**DATASET ROWS:**

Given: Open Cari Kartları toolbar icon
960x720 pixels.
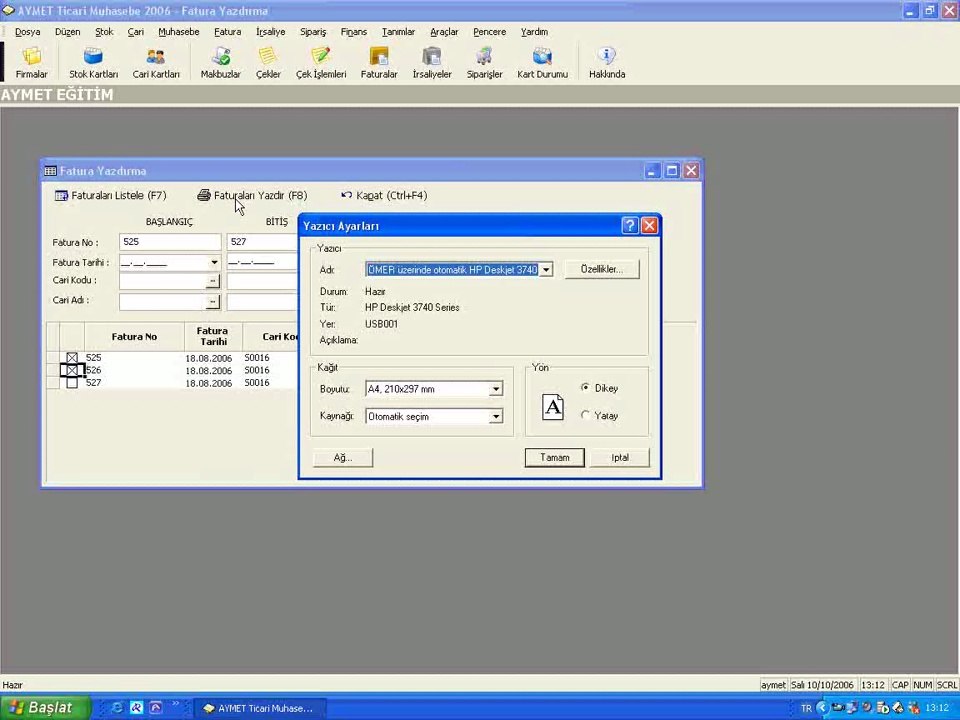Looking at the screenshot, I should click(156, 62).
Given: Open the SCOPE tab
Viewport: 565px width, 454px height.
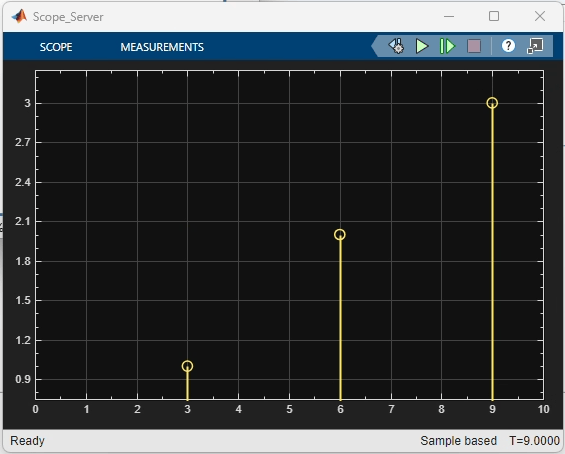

**STATED GOAL:** Copy the listing above word for word, leaving out the pictures.

**EXERCISE ANSWER:**
Given: Open Cari Kartları toolbar icon
960x720 pixels.
Looking at the screenshot, I should click(156, 62).
Given: Open the SCOPE tab
Viewport: 565px width, 454px height.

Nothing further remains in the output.